As winner of the public’s prize, Modjesch opened the Amsterdam Stock Exchange the following morning. He was in the company of an international delegation including Ted Zoller of the Kauffman Foundation, Henk Keilman, top entrepreneur and known from the KRO program ‘Dragons Den’, and Nevzat Aydin, a renowned Turkish entrepreneur and investor.

To read more go to unleashingideas.org .

 

Maastricht student entrepreneur wins 3DS Amsterdam

If you want to try Indonesian food in Maastricht, you must go to one of the two Indonesian restaurants in town. This is problematic because restaurant food is expensive, it is not entirely healthy since it usually contains lots of salt, oil and additives to make it taste better, and even though they try to re-create the cultural ambience of the food, they rarely succeed entirely, which leaves you eating a meal that is detached from the social context where it comes from. Wouldn’t it be great if there was a platform through which people could experience home-cooked, healthy and authentic meals?

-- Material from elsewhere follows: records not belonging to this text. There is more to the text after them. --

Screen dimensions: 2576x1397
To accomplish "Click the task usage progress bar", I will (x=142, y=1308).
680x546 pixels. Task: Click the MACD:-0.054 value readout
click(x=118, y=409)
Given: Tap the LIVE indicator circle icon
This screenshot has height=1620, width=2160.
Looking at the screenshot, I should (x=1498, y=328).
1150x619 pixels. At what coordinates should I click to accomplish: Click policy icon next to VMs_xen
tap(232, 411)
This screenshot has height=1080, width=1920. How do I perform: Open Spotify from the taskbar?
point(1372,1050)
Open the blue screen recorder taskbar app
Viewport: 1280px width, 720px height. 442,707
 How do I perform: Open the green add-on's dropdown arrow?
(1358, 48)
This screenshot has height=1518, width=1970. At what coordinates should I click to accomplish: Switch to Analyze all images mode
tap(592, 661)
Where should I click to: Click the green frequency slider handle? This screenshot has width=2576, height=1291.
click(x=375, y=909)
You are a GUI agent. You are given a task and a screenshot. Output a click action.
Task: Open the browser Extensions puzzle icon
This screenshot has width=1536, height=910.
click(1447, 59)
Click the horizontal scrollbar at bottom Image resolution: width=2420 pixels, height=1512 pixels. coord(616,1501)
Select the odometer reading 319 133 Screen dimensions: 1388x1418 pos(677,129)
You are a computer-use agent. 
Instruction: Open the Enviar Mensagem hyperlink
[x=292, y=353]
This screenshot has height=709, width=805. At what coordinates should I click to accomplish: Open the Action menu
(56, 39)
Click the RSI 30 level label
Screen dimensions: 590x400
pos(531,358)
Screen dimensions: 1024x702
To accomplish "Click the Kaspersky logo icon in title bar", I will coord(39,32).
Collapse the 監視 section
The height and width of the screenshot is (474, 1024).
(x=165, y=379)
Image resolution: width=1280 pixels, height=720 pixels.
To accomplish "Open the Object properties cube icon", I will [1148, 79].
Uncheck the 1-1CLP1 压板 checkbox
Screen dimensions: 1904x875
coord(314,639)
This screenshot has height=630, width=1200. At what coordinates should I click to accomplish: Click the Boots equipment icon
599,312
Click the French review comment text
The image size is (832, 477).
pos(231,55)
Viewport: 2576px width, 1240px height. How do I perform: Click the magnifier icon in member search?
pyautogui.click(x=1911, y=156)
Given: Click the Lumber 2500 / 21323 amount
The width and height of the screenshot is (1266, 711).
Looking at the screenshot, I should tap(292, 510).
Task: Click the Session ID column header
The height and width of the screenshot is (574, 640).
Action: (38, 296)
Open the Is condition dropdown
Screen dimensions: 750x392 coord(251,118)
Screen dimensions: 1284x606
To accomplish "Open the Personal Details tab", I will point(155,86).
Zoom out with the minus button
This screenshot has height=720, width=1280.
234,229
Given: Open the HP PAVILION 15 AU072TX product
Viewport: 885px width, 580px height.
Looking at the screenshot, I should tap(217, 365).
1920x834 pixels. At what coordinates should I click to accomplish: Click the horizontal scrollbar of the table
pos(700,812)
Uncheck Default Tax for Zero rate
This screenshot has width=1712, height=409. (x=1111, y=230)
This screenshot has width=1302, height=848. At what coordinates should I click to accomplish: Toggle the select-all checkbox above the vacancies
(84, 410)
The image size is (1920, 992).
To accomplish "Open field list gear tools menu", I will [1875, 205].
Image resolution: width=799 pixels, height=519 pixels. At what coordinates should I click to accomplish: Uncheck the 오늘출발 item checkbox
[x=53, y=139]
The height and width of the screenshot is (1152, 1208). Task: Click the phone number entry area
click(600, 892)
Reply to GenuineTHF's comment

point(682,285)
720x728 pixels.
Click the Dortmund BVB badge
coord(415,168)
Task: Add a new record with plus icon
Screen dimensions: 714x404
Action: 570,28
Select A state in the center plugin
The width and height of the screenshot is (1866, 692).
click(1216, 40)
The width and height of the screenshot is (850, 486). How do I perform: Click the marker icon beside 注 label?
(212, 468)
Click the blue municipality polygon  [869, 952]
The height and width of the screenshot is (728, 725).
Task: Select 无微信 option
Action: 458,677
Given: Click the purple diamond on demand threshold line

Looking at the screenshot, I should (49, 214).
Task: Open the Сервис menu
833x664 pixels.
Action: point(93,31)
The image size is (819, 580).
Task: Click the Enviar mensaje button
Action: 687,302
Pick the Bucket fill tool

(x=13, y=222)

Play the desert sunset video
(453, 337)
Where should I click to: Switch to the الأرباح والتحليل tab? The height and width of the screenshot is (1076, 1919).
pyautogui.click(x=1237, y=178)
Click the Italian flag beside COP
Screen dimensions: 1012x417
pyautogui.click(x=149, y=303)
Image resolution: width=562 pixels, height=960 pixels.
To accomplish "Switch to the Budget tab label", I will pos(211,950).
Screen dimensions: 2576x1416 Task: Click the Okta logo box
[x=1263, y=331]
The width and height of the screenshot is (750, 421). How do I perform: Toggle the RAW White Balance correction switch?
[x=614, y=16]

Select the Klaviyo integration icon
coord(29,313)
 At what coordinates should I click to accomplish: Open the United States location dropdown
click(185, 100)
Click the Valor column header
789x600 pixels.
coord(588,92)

That’s what Samuel Tettner is working on. “When I was in rural south India, one of the memories I treasure the most was when I shared the fish I caught with local Tamil fishermen. We want to create a platform through which everyone can enjoy these types of experiences”. Tettner is a Venezuelan graduate student at the department of Technology and Society studies at Maastricht University. He is also part of the pre-incubator program at the Maastricht Centre for Entrepreneurship. With the help and support of the centre, Samuel has been carefully crafting his idea of a system for people to break free from the hold of restaurants. The hard work paid off; Tettner recently attended a startup event for student entrepreneurs called three day startup. Three day startup puts together a selective team of programmers, designers, marketing and legal experts in a room and leaves them for three days. After the third day, the young minds have come up with a business proto-type which is then pitched to a panel of investors.

 

Tettner’s idea, www.dishout.in, was well received at 3DS, receiving the most number of votes in the final round of voting. Tettner is not working alone; he has a multi-cultural team of designers, programmers and others, all equally as passionate about creating valuable experiences through food as he is. The dishout team is currently conceptualizing ways to adapt the plan to facilitate cultural exchanges between travelers and locals in developing countries. In many parts of the world, cooking skills are the only type of skills that people have, and this project can be a way to provide economic livelihood.

Tettner plans to use all the intellectual resources available at The Faculty of Arts and Social Sciences to strengthen the project. He believes that such an idea has aspects which can be interesting for philosophers, historians, anthropologists and the like to analyze. He also believes a startup website is a great platform for two groups who do not talk to each other much, the academic and the internet- entrepreneurial, to get meaningful dialogues going on.